Management of Infective Hepatitis


Sreenivasa Rao, Y., B.Sc., M.D. Consultant Physician – Medical Officer, I.S. & W.P. Hospital,
Jamshedpur, India.

INTRODUCTION

The term Infective Hepatitis is confusing. Viral Hepatitis is the appropriate term. It includes Infective Hepatitis, Serum Hepatitis and Hepatitis caused by yellow fever. It is probable that Infective Hepatitis and Serum Hepatitis are caused by 2 different strains of the same virus. In Infective Hepatitis, the onset is acute with an incubation period of 20 to 40 days, while in Serum Hepatitis the onset is insidious with an incubation period of 2 to 5 months. The former is spread by contact with carriers and faeces, while the latter is caused by transfusions or due to injecting with unsterile needles and syringes. Infective hepatitis occurs as an epidemic or in sporadic outbreaks. Unless complicated, the mortality rate is low.

Clinical Classification with Signs and Symptoms:

1. Pre-icteric Stage: lasts for a week. The presenting symptoms are loss of appetite, headache, vomiting, nausea, distension and fever. The liver is enlarged and tender.

2. Active Stage: lasts for 3 weeks. At this stage, icterus sets in, fever subsides, the urine is dark yellow or red in colour and stools are pale. The liver is enlarged and tender and more often than not, the spleen is enlarged. There is vomiting, loss of appetite, pain in the right upper abdomen.

3. Convalescent Stage: lasts for a month in which the return of the sense of well-being sets in. The appetite comes to normal and urine and stools return to their normal colours; the size and tenderness of the liver gradually decreases.

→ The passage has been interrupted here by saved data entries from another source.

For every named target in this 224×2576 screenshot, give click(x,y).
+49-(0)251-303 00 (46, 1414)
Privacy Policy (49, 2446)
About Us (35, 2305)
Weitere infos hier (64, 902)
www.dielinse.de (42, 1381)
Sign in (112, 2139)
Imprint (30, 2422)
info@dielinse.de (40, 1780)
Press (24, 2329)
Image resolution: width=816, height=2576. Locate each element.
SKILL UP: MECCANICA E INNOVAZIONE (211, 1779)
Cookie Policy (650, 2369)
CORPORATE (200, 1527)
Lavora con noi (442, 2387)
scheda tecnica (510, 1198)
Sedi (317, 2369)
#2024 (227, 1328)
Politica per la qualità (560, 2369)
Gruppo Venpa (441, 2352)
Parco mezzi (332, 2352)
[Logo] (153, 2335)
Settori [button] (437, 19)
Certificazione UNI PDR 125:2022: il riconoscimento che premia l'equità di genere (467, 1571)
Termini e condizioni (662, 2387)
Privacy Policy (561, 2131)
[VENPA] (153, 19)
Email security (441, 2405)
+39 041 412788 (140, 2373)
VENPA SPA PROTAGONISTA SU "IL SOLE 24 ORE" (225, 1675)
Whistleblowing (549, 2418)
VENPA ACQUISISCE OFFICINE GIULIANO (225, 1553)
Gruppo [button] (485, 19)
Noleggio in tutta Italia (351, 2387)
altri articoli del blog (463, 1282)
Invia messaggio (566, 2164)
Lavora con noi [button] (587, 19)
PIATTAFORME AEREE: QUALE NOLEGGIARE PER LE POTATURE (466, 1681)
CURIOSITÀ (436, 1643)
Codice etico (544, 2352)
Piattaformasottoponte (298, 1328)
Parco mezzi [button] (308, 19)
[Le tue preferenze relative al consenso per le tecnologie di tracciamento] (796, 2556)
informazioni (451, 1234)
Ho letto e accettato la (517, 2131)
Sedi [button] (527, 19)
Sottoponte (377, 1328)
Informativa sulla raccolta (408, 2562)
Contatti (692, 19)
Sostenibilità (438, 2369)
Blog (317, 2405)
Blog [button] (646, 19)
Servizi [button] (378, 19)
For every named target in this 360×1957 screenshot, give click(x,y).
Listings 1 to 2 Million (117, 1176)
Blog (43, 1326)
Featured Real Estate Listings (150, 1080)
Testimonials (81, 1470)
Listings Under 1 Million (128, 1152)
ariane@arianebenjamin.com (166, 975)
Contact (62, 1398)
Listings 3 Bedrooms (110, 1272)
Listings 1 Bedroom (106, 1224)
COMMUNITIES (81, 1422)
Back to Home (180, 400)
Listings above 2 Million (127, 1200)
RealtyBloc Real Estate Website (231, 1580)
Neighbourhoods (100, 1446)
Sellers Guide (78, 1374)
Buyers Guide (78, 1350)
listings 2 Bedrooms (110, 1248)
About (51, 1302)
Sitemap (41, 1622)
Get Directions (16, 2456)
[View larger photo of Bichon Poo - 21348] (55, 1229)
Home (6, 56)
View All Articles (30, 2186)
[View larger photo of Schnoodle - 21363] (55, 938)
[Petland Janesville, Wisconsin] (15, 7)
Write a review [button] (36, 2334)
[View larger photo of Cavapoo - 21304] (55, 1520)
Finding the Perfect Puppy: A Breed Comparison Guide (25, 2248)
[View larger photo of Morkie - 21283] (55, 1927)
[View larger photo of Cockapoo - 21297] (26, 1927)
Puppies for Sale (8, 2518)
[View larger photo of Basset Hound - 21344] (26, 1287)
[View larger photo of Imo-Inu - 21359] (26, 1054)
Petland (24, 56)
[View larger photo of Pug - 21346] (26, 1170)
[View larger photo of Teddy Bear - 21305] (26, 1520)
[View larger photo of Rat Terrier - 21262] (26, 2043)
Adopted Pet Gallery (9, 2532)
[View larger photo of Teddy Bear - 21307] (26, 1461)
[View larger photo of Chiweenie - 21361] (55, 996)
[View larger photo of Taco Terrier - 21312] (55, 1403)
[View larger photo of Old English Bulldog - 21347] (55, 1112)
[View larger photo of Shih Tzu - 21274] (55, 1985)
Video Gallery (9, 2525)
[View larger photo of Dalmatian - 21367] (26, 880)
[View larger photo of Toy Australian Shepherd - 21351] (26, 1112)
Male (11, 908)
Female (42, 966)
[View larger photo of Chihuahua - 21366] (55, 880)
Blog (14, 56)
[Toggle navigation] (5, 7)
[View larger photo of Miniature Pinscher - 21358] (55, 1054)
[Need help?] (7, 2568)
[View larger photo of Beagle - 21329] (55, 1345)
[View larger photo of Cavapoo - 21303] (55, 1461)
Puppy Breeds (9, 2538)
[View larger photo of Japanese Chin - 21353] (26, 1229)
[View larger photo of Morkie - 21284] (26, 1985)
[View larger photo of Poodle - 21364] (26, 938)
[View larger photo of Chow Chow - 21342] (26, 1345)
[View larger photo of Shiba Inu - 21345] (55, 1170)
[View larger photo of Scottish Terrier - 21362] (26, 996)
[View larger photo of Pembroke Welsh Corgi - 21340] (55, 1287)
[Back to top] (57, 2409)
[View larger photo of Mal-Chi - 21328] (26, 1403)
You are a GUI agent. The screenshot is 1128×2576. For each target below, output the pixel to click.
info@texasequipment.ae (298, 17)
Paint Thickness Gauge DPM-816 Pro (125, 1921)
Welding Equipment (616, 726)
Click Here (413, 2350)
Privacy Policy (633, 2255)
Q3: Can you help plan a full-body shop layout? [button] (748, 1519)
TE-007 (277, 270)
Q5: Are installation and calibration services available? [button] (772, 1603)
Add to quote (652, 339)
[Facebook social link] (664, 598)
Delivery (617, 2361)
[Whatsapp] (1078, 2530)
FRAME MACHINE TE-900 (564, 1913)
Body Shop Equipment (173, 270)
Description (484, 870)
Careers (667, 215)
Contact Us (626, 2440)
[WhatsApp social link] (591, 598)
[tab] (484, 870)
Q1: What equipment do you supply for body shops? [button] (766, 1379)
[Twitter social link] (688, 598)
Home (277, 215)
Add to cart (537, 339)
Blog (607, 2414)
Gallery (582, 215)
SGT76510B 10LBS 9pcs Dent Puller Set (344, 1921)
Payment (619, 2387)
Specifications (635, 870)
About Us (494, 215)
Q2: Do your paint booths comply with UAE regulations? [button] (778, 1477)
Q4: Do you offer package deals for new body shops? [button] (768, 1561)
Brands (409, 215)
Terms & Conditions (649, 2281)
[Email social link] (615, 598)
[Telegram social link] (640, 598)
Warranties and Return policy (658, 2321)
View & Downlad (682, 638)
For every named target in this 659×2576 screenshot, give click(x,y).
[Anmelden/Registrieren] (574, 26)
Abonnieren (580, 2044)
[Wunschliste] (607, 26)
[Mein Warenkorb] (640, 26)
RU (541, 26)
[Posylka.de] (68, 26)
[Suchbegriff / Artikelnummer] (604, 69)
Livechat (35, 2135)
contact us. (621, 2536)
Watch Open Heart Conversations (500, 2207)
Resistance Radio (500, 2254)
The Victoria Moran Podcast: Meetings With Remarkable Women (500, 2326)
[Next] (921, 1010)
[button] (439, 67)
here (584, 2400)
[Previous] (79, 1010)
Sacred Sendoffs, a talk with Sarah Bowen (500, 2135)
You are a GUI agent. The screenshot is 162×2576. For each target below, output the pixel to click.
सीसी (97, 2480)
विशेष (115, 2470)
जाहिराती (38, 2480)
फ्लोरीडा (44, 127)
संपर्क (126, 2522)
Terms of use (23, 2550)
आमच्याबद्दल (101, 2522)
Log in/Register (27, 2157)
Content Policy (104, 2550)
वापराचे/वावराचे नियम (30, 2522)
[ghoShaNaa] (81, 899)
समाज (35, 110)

4. Fatal hepatitis: The patient develops the disease rapidly, hepatic coma sets in. The patient becomes drowsy, confused, develops vomiting, tremors and rigidity. Delirium sets in with fever and widespread haemorrhages, haematemesis and melaena. The outcome is fatal.

5. Subacute Infective Hepatitis: is rare and mostly confined to young women who develop mild fever, jaundice, loss of appetite and interest. There is persistent vomiting, enlarged liver and spleen, signs of hepato-cellular failure like vascular spiders, ascites, hypotension and tremors when coma sets in. The disease either leads to death or recovery with Cirrhosis of liver with hepato-cellular failure.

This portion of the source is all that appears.